Antivirals and antibody therapies are showing promise. The FDA needs to step up its pace.
Some imagine that the coronavirus will run its tragic course in the spring, with the direst results avoided by intense social-distancing and other mitigation efforts, and then our lives can more or less return to normal in the summer.
But that isn’t realistic. Even if new cases start to stall in the summer heat, the virus will return in the fall, and so will fresh risk of large outbreaks and even a new epidemic. People will still be reluctant to crowd into stores, restaurants or arenas. Schools may remain closed. The public’s fears won’t relent simply because there are fewer new cases. We’ll be running an 80% economy.
The only way out is with technology. Aggressive surveillance and screening can help warn of new infection clusters that could turn into outbreaks, but that won’t be enough. A vaccine could beat the virus, but there won’t be one this year. The best near-term hope: an effective therapeutic drug. That would be transformative, and it’s plausible as soon as this summer. But the process will have to move faster.
Americans would have the confidence to return to work, even if the virus is still circulating in the fall, if they knew that a robust screening system is in place to identify and arrest new outbreaks and medication can significantly reduce the chance of becoming severely ill. Kevin Warsh, a former Federal Reserve governor, estimates that such a drug could restore at least $1 trillion in economic activity.
Given the enormous public-health and economic stakes, it is worth doing whatever it takes to move such a drug to market. There are two promising approaches, and both could be available soon if government and private industry do things right. It’s time to place some firm bets and put resources behind these experimental treatments.
One approach involves antiviral drugs that target the virus and block its replication. Think of medicines for treating influenza, HIV or cold sores. The drugs work by blocking the mechanisms that viruses use to replicate. Dozens of promising antiviral drugs are in various stages of development and could be advanced quickly. The one furthest along is remdesivir, from Gilead Sciences. There’s evidence from clinical experience with Covid-19 patients that it could be effective.
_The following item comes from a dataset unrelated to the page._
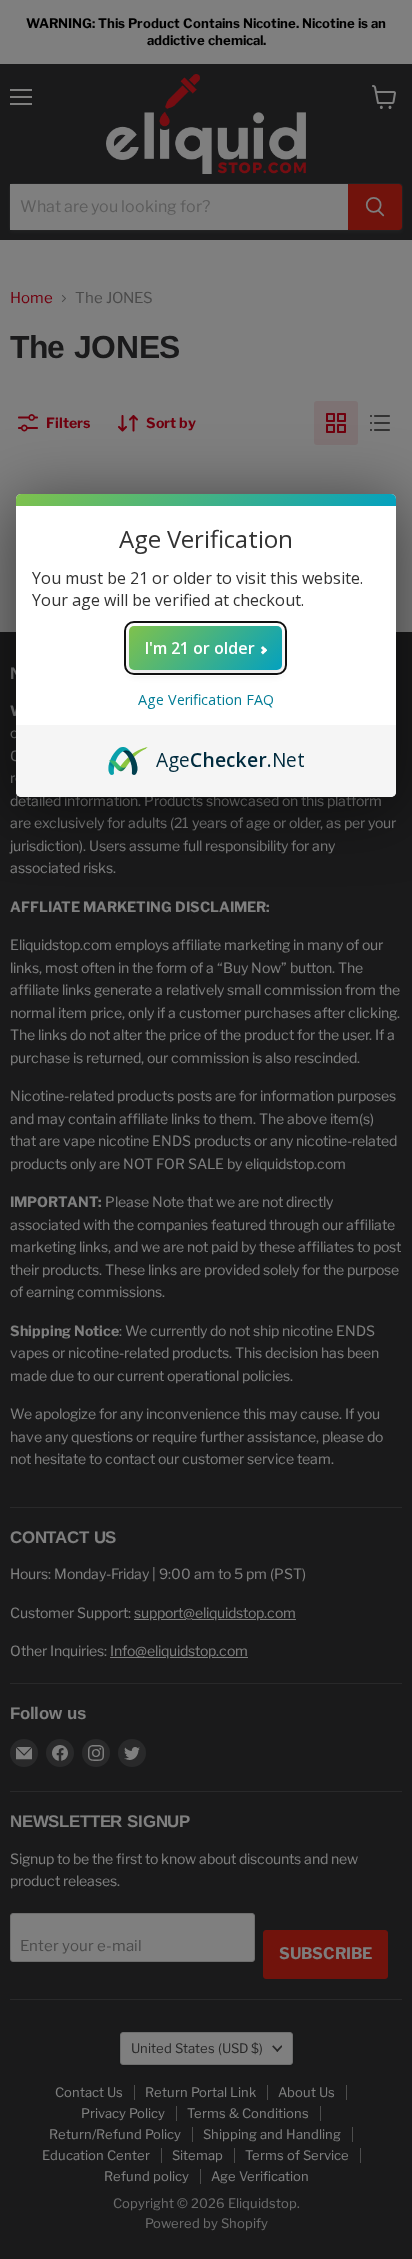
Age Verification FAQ (206, 699)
The other approach involves antibody drugs, which mimic the function of immune cells. Antibody drugs can be used to fight an infection and to reduce the risk of contracting Covid-19. These medicines may be the best chance for a meaningful near-term success.
Antibody drugs are based on the same scientific principles that make “convalescent plasma” one interim tactic for treating the sickest Covid-19 patients. Doctors are taking blood plasma from patients who have recovered from Covid-19 and infusing it into those who are critically ill. The plasma is laden with antibodies, and the approach shows some promise. The constraint: There isn’t enough plasma from recovered patients to go around.
Antibody drugs are engineered to do the same thing as convalescent plasma, but because they’re synthesized, they don’t depend on a supply of antibodies from healed patients. Biotech companies would manufacture them in large quantities using recombinant technology, the same approach behind highly effective drugs that target and prevent Ebola, respiratory syncytial virus and other infections. The antibodies can also be a prophylaxis given to those exposed to Covid-19, or to prevent infection in vulnerable patients, such as those on chemotherapy. These drugs could protect the public until a vaccine is available.
The biotech company Regeneron successfully developed an antibody drug to treat Ebola as well as one against MERS, a deadly coronavirus similar to Covid-19. Regeneron has an antibody drug that should enter human trials in June. Vir Biotechnology is also developing an antibody treatment for Covid-19 and says it could be ready for human trials this summer. Amgen recently started its own program with Adaptive Biotech and Eli Lilly has one as well. If these approaches work, the drugs can advance quickly, because much of the science and the safety is already well understood.
But success will require a strong sense of urgency from manufacturers—and from regulators, who need to collaborate with drug developers in innovative ways to move the most promising therapies. The Food and Drug Administration has deployed tactics in recent years to advance therapeutics aimed at rare and deadly cancers. One is real-time reviews, in which regulators work with drug developers to evaluate data as it is read out from clinical trials, instead of waiting until the trial concludes, to understand the potential benefits and risks rapidly. This has enabled drug developers to accelerate development timelines. FDA’s senior career scientists need the firm backing of political leadership to apply these and similar scientific approaches to Covid-19.
Americans’ lives won’t return to normal absent a technological breakthrough. But with some effort, American industry and government can before this fall produce therapies that save lives and restore freedom and prosperity.
Dr. Gottlieb is a resident fellow at the American Enterprise Institute and was commissioner of the Food and Drug Administration, 2017-19. He serves on the boards of Pfizer and Illumina and is a partner at the venture-capital firm New Enterprise Associates.